• Source document:

I think I may have bid on some but ending up passing them in.


----------



## nathancl (Dec 17, 2011)

You all suck and so do fish


----------



## gillsy (Dec 17, 2011)

back in your box or sheenas depends who has the bigger tantrum


----------



## killimike (Dec 17, 2011)

I do but fish don't! 

Enjoy serkan's gillsy, he has some noice fish.


----------



## sesa-sayin (Dec 17, 2011)

nathancl said:


> You all suck and so do fish


 OH!!!!!!!!!!!!!!!!!!!!!YES!!!!!!!!!!!!!!!!we do, Nathan!!!!!!!!!!!!!!!!!!!, and in my case, i have 4 a very, very, long time,,, and aim to continue................AND U!!!!!!!!!!!!!!!!!!!!!!!?????????????????


----------



## dihsmaj (Dec 17, 2011)

gillsy said:


> Sorry that doesn't make sense, can you reword it.


I think he means 'Pygmy Corydoras only school when stressed. When they're individually sitting around, that is normal and happy behaviour.'


----------



## gillsy (Dec 17, 2011)

Nope Pygmys school normally, and they also school with other fish. 

They will spend time away from the group, and sit alone. But in general they will keep in a loose schools. They swim mid water more then other corys.


----------



## sesa-sayin (Dec 18, 2011)

intrigued as to what is a High-Teck aquarium..is that the Japanese system, with black substrate, and strange plants.? .if u have a mind to explain just a little, would b good, if u have time.......



nathancl said:


> You all suck and so do fish


 u need a few little fishies, Nathan, to bring out ur softer side


----------



## gillsy (Dec 18, 2011)

High Tech Sesa is fertiliser gravel, Metal Halide lighting, daily fertilising, and CO2 injection.


----------



## sesa-sayin (Dec 19, 2011)

Goggha!! 2foot tank terrific, but,, 3 foot= perfection.


----------



## Smithers (Dec 19, 2011)

nathancl said:


> You all suck and so do fish



Well done, I think you've caught on Nathancl



sesa-sayin said:


> OH!!!!!!!!!!!!!!!!!!!!!YES!!!!!!!!!!!!!!!!we do, Nathan!!!!!!!!!!!!!!!!!!!, and in my case, i have 4 a very, very, long time,,, and aim to continue................AND U!!!!!!!!!!!!!!!!!!!!!!!?????????????????



Bahaha Gold


----------



## gillsy (Dec 20, 2011)

sesa-sayin said:


> Goggha!! 2foot tank terrific, but,, 3 foot= perfection.



yeah but I have to be able to move it easily without disturbing the gravel, 2ft I can still lift with gravel in it.


----------

• Work to complete:
**A)** Can you copy the aquarium forum thread word for word, from "They will spend" to "sesa-sayin (Dec 18, 2011)"?
**B)** Can you recast the listing as a numbered list, from its first line through the line with "Action: pyautogui.click(x=1467, y=47)", leaving out any blank lines?

• Records to use:
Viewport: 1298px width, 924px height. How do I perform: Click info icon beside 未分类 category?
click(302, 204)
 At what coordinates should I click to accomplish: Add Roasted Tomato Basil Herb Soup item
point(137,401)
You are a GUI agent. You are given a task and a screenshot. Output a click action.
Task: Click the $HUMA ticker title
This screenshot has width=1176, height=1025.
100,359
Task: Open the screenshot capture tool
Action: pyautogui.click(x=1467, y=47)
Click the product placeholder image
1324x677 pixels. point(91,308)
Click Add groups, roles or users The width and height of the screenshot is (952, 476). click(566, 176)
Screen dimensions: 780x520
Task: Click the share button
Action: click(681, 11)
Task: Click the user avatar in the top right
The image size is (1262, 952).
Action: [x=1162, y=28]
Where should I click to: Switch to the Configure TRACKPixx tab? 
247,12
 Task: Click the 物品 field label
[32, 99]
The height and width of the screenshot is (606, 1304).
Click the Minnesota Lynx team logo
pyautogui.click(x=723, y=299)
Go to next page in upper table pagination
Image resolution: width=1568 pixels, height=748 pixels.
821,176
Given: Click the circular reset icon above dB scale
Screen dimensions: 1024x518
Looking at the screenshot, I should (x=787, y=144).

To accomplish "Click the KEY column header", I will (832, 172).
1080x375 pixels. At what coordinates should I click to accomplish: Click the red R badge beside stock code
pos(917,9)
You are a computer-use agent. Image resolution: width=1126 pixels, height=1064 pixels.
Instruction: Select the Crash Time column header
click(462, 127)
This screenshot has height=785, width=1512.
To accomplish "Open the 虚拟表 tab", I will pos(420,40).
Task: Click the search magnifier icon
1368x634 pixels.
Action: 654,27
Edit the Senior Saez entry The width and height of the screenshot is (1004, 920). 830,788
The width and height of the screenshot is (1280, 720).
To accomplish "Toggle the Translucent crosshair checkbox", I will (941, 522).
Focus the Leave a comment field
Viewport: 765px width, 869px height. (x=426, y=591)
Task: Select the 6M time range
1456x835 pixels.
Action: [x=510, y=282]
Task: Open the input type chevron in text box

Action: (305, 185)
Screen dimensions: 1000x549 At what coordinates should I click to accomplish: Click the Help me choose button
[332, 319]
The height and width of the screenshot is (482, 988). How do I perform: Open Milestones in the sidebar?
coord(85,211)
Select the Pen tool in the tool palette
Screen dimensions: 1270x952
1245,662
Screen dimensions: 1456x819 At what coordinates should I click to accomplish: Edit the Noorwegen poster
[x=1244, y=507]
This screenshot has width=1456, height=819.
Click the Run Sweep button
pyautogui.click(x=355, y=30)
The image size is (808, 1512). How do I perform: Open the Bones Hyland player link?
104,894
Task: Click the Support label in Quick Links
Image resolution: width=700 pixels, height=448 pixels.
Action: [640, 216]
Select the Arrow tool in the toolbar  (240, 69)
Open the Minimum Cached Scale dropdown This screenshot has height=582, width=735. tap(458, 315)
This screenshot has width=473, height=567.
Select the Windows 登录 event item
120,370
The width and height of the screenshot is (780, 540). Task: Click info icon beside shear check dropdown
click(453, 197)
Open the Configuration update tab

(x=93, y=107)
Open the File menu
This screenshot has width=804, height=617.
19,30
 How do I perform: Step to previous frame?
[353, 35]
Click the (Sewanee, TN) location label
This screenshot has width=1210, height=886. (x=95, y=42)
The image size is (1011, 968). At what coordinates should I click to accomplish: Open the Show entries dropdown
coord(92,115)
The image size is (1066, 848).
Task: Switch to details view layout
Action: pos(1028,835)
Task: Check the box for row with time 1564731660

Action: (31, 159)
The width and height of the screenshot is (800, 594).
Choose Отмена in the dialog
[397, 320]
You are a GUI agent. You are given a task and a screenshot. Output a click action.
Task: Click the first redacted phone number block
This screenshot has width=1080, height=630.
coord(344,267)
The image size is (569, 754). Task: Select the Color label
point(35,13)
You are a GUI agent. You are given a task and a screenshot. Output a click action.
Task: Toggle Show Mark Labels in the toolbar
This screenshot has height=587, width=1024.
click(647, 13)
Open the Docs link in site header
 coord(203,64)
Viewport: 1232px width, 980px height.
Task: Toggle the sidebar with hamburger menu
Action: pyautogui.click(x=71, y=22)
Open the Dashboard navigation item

• Written answers:
**A)**
They will spend time away from the group, and sit alone. But in general they will keep in a loose schools. They swim mid water more then other corys.


----------



## sesa-sayin (Dec 18, 2011)

**B)**
1. Viewport: 1298px width, 924px height. How do I perform: Click info icon beside 未分类 category?
2. click(302, 204)
3.  At what coordinates should I click to accomplish: Add Roasted Tomato Basil Herb Soup item
4. point(137,401)
5. You are a GUI agent. You are given a task and a screenshot. Output a click action.
6. Task: Click the $HUMA ticker title
7. This screenshot has width=1176, height=1025.
8. 100,359
9. Task: Open the screenshot capture tool
10. Action: pyautogui.click(x=1467, y=47)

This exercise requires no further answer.